[Word and element location records]
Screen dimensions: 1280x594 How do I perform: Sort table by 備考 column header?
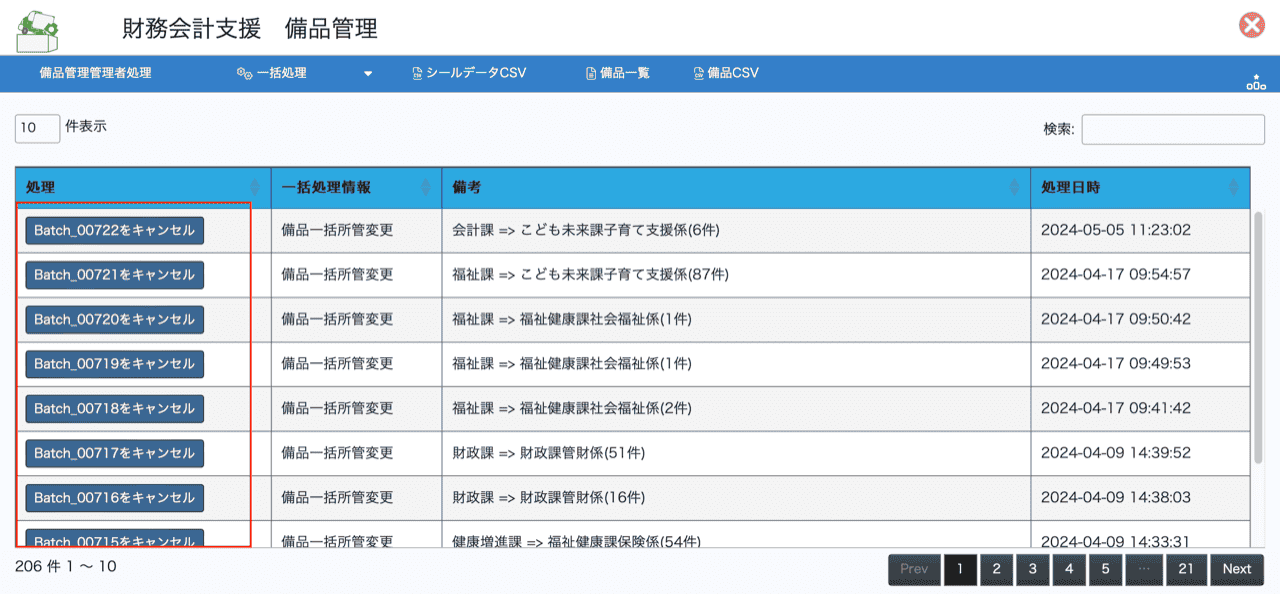coord(735,188)
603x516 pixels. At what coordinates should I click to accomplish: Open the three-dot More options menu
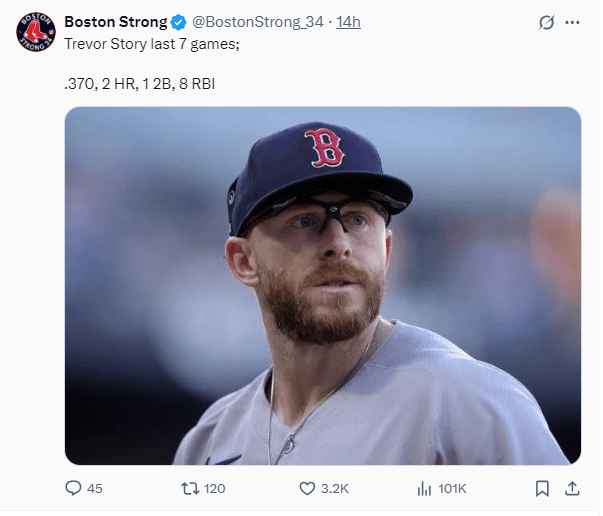(x=572, y=22)
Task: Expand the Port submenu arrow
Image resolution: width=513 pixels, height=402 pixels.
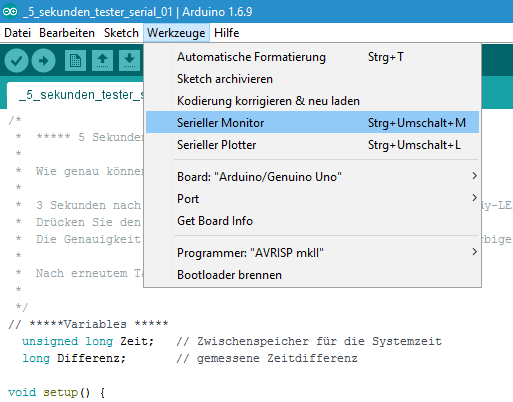Action: click(474, 198)
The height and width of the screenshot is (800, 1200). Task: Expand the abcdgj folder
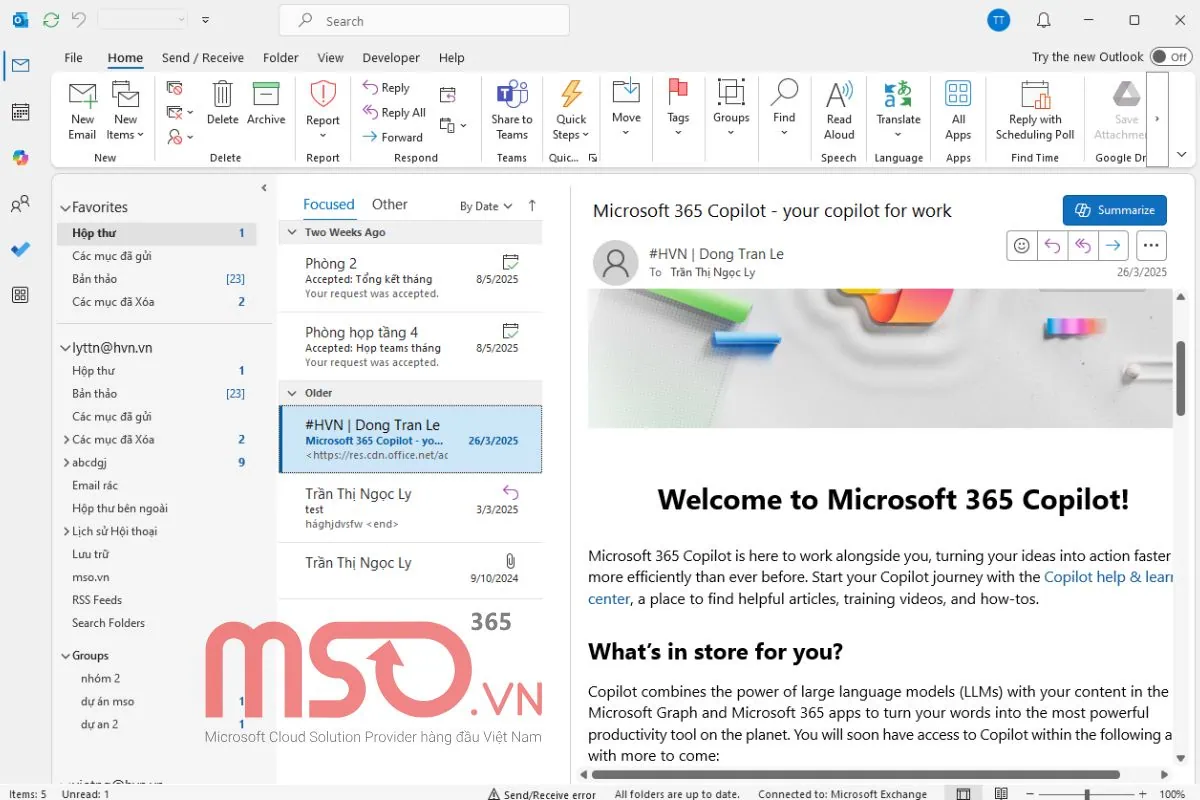(66, 462)
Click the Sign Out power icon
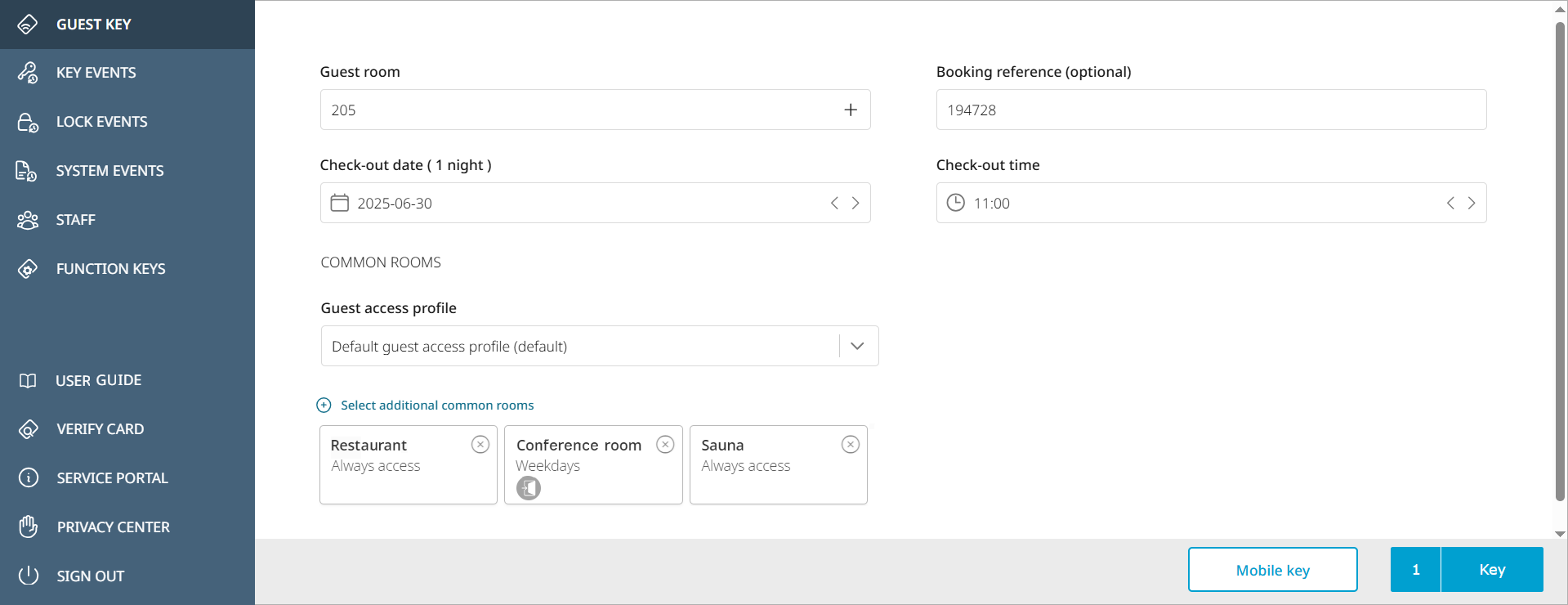 pyautogui.click(x=29, y=576)
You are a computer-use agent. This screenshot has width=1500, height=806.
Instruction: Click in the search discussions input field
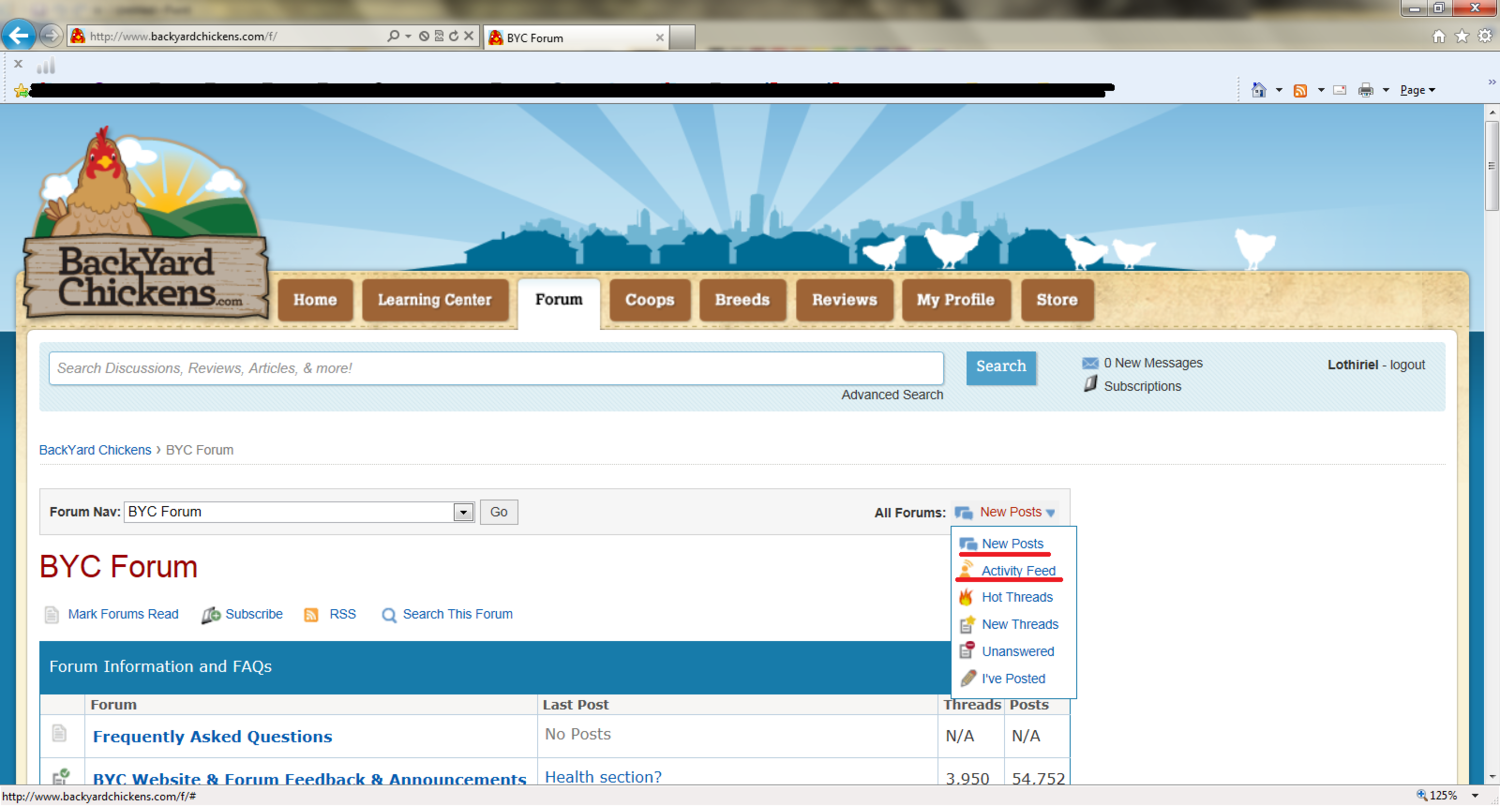pos(495,368)
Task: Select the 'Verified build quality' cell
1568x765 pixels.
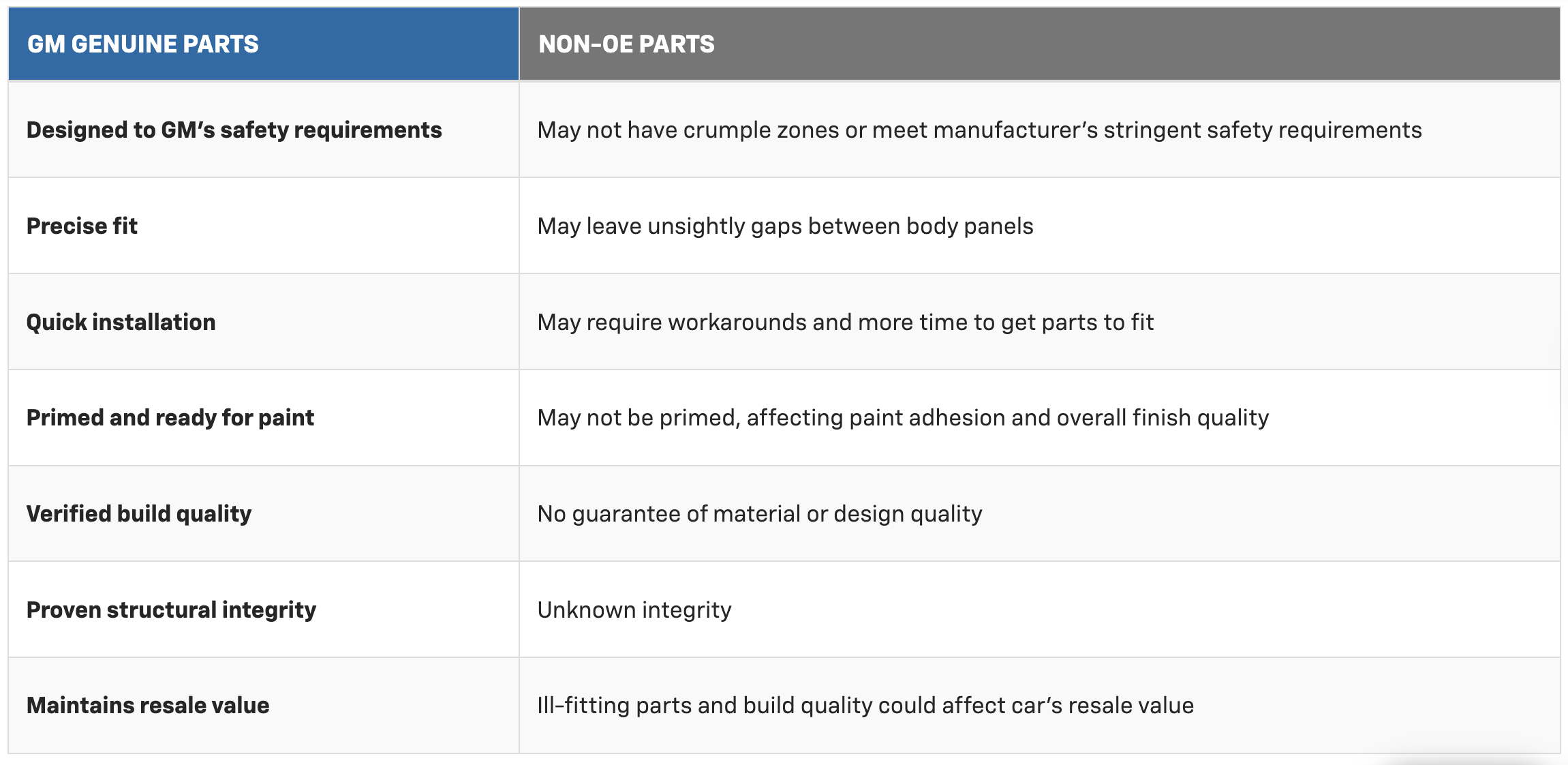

→ Exercise task: Can you repeat the material from its first line through the line containing "pyautogui.click(x=29, y=576)", including both of those lines and leaving the pictures out?

→ Task solution:
Screen dimensions: 1280x594 How do I perform: Sort table by 備考 column header?
coord(735,188)
603x516 pixels. At what coordinates should I click to accomplish: Open the three-dot More options menu
(x=572, y=22)
Task: Expand the Port submenu arrow
Image resolution: width=513 pixels, height=402 pixels.
Action: click(474, 198)
The height and width of the screenshot is (800, 1200). Task: Expand the abcdgj folder
(66, 462)
Click the Sign Out power icon
 pyautogui.click(x=29, y=576)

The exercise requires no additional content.